Decisão · TJMG

TJMG 3958335-08.2007.8.13.0145

Rel. Paulo Tristao Machado JuniorNúcleo De Justiça 4.0 - Cooperação 2ª Instânciajulgado em 2026-03-17publicado em 2026-03-19
CIVIL
EMENTA: DIREITO CONSTITUCIONAL E ADMINISTRATIVO. APELAÇÃO CÍVEL. AÇÃO ORDINÁRIA DE INDENIZAÇÃO. SERVIDORA PÚBLICA MUNICIPAL. ALEGADA DOENÇA OCUPACIONAL. RESPONSABILIDADE CIVIL DO ESTADO. AUSÊNCIA DE COMPROVAÇÃO DO NEXO CAUSAL E DA CONDUTA OMISSIVA. LAUDO PERICIAL INCONCLUSIVO. ÔNUS DA PROVA DA AUTORA. IMPROCEDÊNCIA MANTIDA. MAJORAÇÃO DE HONORÁRIOS. RECURSO DESPROVIDO. I. Caso em exame - Apelação interposta por servidora pública municipal contra sentença que julgou improcedente ação ordinária de indenização por danos materiais e morais, fundada na alegação de que aposentadoria por invalidez decorreu de doença ocupacional atribuível a omissão do Município de Juiz de Fora. II. Questão em discussão - A questão em discussão consiste em saber se a doença que levou à aposentadoria por invalidez da servidora possui nexo causal com as atividades desempenhadas no serviço público municipal e se houve conduta omissiva do ente público apta a caracterizar responsabilidade civil e dever de indenizar.
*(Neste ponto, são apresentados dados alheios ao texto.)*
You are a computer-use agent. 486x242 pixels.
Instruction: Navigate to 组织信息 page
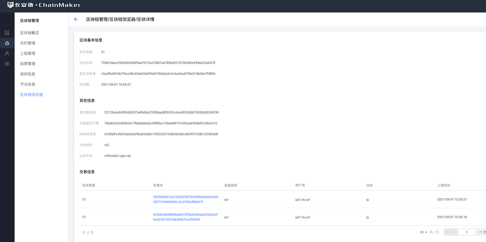(x=28, y=74)
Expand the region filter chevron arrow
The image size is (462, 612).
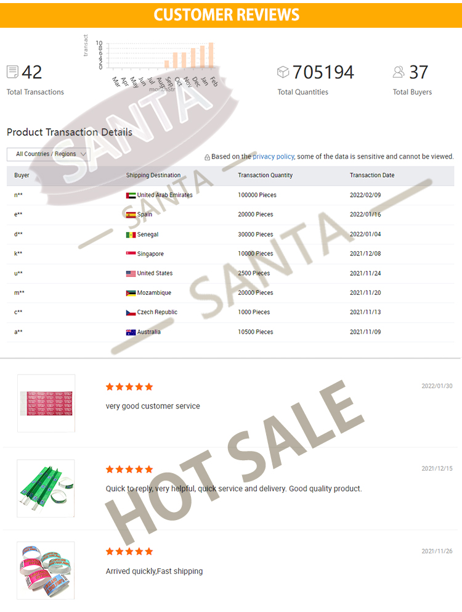83,154
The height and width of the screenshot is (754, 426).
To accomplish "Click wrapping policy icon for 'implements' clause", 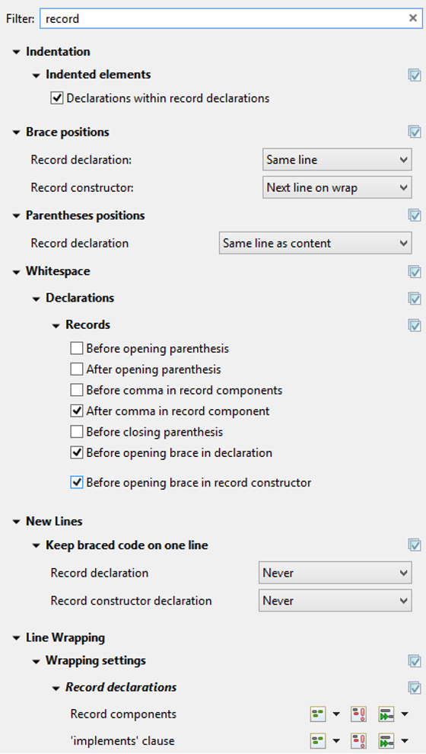I will 318,741.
III. Razões de decidir - A responsabilidade civil do Estado, ainda que objetiva, exige a presença do dano, da conduta administrativa e do nexo causal, cabendo à parte autora o ônus de comprovar os fatos constitutivos de seu direito, nos termos do artigo 373, I, do CPC. - O laudo pericial judicial reconhece a existência de tendinite crônica, mas não estabelece, de forma conclusiva, o nexo causal entre a patologia e as condições de trabalho, admitindo causas multifatoriais, inclusive de ordem degenerativa. - Inexistente prova robusta de omissão do Município quanto às condições de trabalho ou à reabilitação funcional, inviável o reconhecimento do dever de indenizar por danos materiais ou morais. IV. Dispositivo e tese - Apelação cível desprovida. Tese de julgamento: "1. A configuração da responsabilidade civil do Estado por alegada doença ocupacional exige prova do nexo causal entre a atividade exercida e a patologia desenvolvida, bem como da conduta comissiva ou omissiva da Administração. 2. Laudo pericial inconclusivo e ausência de demonstração de omissão estatal impedem a condenação do ente público ao pagamento de indenização."